Reading passage:
■ ■ ■ ■
The killer feature: MCP tools over Tailscale. 15 AI tools running on the Desktop, accessible from the MacBook at ~100-200ms per call. Vault search from the couch. kubectl from the couch. GPU inference from the couch.
January 14-15: Qdrant scaled up. The migration had completed on December 31st, but now the index was growing — 148K+ documents, 328K vectors, Qwen3-Embedding-0.6B at 1024 dimensions. The collection name is still leveling_life_qwen3. Renaming it would mean reindexing 328K vectors. Pragmatism beats perfection.
January 15: Harbor Container Registry — planned and deployed in a single day. Pull-through cache proxying five upstream registries (Docker Hub, GHCR, Quay, K8s, NVIDIA), NodePort 30500. No more rate-limited pulls from Docker Hub during deployments. Nine pods running by end of day.
January 13-25: The Birth of the ADR (and EIP)
Vault Evidence: EIP architecture docs, eng-intel-platform/docs/adr/, Code Graph visualization
January 13th was the second SRE interview. I’d listened to the feedback from the first one and done the prep work — properly this time.
■ ■ ■ ■
Pixel-coordinate grounding data
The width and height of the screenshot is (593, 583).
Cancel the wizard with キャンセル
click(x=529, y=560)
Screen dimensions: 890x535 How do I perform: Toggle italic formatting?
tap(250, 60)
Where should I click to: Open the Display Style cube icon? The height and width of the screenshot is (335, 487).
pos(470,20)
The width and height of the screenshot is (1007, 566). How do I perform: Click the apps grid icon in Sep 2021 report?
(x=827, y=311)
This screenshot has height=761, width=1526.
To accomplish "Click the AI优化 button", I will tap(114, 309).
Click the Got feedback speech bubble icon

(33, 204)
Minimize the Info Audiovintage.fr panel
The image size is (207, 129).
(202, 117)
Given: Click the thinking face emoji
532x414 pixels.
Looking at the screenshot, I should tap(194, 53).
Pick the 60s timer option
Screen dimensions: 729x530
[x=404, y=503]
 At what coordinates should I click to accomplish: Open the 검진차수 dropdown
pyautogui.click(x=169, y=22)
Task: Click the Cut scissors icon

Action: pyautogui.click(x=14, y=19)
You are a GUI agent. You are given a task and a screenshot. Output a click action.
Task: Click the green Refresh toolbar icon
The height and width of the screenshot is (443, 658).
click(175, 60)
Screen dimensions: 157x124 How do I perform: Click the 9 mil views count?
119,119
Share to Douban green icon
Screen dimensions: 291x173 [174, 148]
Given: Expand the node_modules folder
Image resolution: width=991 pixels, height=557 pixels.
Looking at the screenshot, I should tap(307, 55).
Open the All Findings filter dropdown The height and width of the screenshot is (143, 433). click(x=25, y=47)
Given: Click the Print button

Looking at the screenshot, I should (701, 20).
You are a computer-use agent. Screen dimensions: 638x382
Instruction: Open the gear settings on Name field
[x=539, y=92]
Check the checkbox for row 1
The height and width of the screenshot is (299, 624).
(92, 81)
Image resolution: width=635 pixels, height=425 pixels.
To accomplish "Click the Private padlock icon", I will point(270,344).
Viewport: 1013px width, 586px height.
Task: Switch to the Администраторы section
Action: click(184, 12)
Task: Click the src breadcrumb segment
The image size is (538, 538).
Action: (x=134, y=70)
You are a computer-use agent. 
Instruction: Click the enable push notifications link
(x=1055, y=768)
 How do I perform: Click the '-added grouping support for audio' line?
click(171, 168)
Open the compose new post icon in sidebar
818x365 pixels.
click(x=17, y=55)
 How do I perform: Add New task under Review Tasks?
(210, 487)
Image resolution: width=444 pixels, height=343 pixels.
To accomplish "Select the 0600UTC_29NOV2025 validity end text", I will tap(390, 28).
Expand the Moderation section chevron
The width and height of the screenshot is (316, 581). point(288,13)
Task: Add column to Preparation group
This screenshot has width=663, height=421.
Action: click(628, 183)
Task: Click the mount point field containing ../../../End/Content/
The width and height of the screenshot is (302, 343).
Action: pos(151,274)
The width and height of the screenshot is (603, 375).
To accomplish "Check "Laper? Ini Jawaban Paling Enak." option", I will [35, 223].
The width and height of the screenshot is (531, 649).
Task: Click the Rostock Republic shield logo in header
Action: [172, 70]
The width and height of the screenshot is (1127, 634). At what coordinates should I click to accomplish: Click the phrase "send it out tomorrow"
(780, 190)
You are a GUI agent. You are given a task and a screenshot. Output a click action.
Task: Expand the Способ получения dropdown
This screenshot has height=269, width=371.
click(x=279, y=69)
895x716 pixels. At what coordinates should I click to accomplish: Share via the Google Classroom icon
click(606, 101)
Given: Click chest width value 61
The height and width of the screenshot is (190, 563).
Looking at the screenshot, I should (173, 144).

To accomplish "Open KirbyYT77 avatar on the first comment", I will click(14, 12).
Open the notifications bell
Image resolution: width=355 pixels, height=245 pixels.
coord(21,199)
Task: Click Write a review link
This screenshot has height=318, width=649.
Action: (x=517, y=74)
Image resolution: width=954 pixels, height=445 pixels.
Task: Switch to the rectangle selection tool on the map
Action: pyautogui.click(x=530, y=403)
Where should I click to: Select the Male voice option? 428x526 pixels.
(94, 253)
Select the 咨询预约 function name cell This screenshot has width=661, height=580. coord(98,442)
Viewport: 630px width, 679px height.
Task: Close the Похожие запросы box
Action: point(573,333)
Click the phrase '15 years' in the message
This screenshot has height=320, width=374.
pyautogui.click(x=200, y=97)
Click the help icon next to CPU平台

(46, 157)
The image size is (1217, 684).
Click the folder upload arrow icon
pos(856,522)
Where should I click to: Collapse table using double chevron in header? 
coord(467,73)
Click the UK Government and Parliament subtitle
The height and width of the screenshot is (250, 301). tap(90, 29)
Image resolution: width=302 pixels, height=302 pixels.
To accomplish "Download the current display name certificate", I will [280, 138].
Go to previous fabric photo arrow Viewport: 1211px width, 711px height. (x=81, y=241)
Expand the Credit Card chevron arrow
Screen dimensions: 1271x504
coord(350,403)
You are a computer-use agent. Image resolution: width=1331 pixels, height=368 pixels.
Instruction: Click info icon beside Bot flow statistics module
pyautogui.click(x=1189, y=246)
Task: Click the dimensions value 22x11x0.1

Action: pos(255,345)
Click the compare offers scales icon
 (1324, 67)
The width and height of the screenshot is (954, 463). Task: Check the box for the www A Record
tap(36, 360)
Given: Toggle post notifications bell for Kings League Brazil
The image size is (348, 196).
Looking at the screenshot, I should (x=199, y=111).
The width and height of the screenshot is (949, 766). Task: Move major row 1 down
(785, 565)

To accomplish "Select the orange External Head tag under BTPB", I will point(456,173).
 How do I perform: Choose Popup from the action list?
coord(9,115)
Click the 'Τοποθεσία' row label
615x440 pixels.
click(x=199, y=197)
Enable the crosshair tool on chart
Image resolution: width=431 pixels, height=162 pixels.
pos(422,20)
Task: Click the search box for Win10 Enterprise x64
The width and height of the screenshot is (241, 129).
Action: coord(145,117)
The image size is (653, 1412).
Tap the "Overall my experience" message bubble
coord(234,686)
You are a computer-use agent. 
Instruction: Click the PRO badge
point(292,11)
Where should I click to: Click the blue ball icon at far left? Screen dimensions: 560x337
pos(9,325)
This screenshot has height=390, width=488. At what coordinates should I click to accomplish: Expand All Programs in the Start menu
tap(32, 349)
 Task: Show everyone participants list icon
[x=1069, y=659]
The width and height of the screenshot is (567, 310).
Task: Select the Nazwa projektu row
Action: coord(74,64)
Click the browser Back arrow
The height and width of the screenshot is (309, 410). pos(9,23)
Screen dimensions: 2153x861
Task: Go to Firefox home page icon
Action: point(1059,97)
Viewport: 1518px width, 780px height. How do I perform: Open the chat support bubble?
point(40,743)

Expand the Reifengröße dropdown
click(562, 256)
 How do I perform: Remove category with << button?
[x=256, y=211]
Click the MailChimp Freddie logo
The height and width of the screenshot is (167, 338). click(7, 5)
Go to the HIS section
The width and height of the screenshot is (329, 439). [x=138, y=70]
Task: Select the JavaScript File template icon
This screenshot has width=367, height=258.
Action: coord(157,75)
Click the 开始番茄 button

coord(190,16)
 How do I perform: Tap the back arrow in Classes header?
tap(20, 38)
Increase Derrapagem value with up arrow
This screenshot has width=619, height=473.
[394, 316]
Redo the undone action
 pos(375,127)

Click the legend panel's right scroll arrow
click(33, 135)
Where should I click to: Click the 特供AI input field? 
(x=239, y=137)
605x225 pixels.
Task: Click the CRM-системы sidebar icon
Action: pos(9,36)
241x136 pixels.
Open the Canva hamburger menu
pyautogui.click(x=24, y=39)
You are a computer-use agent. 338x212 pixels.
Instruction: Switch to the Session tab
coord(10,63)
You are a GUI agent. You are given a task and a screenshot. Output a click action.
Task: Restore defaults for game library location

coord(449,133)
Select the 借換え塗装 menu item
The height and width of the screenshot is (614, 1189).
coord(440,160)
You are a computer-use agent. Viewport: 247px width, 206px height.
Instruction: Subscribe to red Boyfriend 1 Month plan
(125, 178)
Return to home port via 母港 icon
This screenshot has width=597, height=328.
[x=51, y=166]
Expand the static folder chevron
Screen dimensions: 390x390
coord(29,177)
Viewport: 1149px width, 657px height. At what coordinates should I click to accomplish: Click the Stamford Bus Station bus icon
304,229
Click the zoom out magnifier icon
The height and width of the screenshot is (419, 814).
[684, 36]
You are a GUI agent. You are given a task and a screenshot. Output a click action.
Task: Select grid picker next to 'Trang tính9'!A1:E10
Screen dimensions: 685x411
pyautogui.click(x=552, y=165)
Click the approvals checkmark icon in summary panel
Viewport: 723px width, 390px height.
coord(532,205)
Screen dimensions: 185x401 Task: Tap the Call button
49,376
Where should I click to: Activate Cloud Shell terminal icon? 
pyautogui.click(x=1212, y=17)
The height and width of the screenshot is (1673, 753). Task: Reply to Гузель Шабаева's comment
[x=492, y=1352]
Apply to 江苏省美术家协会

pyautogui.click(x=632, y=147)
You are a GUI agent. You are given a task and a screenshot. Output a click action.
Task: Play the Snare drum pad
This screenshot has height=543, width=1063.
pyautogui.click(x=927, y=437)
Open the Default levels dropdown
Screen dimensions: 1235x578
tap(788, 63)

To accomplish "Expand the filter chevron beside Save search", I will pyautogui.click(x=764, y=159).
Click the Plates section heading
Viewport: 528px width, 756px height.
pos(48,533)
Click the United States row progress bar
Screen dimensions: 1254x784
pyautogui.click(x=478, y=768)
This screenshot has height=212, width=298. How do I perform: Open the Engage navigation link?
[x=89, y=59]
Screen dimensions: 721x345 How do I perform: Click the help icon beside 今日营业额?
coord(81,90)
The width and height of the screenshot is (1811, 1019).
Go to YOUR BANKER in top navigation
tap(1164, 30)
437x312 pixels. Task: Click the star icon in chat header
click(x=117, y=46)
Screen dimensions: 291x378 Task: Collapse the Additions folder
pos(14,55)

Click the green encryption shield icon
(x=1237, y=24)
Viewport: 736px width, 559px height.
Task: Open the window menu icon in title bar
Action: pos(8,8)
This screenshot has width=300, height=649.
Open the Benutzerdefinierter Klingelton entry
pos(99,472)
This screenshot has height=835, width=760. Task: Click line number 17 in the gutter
■ ■ ■ ■
Exercises:
(a) In the homelab log, which NodePort does the Harbor Container Registry use?
(b) Please list every upstream registry that the homelab log says the Harbor pull-through cache proxies.
These entries come from a separate source.

Solutions per task:
(a) NodePort 30500.

(b) Docker Hub, GHCR, Quay, K8s, NVIDIA